(Stored entries)
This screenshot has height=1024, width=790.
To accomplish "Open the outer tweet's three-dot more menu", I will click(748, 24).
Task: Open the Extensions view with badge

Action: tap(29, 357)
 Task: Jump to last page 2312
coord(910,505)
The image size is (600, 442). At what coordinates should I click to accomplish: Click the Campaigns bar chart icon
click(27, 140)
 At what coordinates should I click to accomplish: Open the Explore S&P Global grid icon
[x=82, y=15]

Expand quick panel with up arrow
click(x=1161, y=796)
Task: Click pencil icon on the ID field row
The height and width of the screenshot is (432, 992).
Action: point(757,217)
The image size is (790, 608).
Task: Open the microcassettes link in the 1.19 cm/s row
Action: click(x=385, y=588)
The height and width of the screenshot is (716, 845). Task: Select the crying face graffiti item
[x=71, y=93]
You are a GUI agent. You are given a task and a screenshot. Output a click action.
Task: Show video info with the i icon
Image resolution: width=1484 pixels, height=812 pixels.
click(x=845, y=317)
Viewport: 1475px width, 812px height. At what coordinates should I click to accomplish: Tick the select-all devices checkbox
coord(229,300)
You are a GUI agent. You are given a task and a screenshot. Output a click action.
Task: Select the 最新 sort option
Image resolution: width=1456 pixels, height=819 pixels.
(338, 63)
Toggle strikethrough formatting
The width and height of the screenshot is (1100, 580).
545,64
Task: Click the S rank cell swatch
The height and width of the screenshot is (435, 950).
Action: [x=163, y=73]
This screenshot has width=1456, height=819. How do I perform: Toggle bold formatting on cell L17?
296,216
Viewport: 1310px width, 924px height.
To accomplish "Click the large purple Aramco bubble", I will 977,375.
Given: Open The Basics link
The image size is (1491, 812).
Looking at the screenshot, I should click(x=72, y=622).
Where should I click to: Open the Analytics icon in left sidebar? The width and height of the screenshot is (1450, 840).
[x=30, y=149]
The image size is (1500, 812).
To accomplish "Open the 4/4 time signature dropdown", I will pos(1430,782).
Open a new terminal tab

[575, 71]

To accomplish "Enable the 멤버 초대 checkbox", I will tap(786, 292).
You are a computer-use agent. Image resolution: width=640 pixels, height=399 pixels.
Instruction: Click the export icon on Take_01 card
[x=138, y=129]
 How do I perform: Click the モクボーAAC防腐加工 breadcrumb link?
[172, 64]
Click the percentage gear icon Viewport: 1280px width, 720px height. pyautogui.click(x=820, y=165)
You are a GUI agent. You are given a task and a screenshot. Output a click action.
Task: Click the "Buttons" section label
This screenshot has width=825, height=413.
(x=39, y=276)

* [Set problem]: Put the lines of the stored entries from the one containing "How do I perform: Click" through the last line into a JSON list of strings, one string per line. Leave out blank lines.

* [Reply to the exercise]:
[
  " How do I perform: Click the モクボーAAC防腐加工 breadcrumb link?",
  "[172, 64]",
  "Click the percentage gear icon Viewport: 1280px width, 720px height. pyautogui.click(x=820, y=165)",
  "You are a GUI agent. You are given a task and a screenshot. Output a click action.",
  "Task: Click the \"Buttons\" section label",
  "This screenshot has width=825, height=413.",
  "(x=39, y=276)"
]